Startup marketing is not necessarily geared for customers (end-users). They
are just as much geared towards VCs who are courted and who are expected to
bankroll the company. Some non-negligible number of startup founders jumped on
the bandwagon with the goal not necessarily make a product, get customers, but
really just to be CEOs and play "startup". That can be done by fooling a few
angels. Depending on who these prospective VCs are the message and marketing
can be adjusted to appeal to them. Just because someone has a lot of money
doesn't mean they can't be fooled or taken advantage of. They probably hear
and see all this startup activity, unicorns left and right so they are eager
to play the game. And so they are matched up with just as eager "founders" who
also want to play the startup game.

The last paragraph was from experience. The person fooled some older wealthy
guys to invest in their silly idea. They burnt though millions in a few years
renting an office in SV, hiring lots of workers, going to conferences,
rewriting their thing with the latest frameworks. And yes eventually it all
failed, because they had 0 paying customers. But it also didn't fail, because
now they speak at conferences and put ex-SV CEO and founder on their title and
so on.

The idea is, if you just dig a bit deeper, it is easy to see things a bit more
clear.

------
orblivion
I can understand avoiding clickbait, but it seems that HN has a policy of
making sure titles are sufficiently boring.
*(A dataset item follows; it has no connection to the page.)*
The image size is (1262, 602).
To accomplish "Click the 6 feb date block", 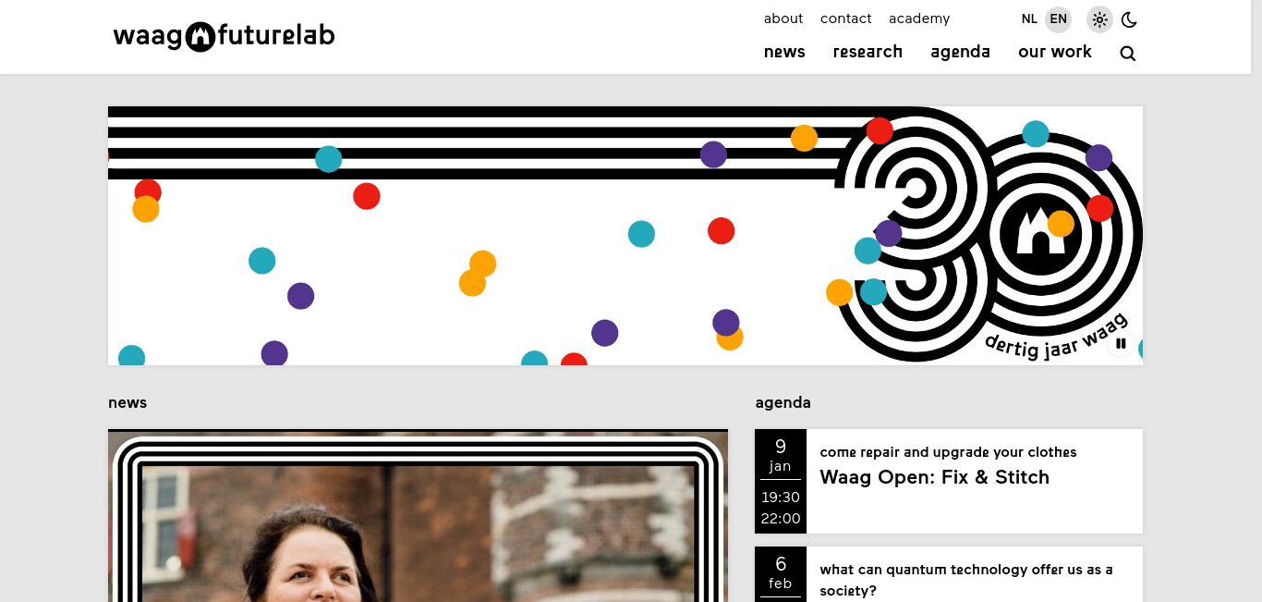I will (781, 574).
Originally this post's title
matched the blog post's title:

> For the love of God, please tell me what your company does

Adds some flair. Expresses the sentiment of the article. Now it simply says:

> Tell me what your company does

On the other hand, HN is an impressively effective, open minded atmosphere for
discussion. The bit of pruning that is done must be working. I wonder if this
policy somehow leads to success overall.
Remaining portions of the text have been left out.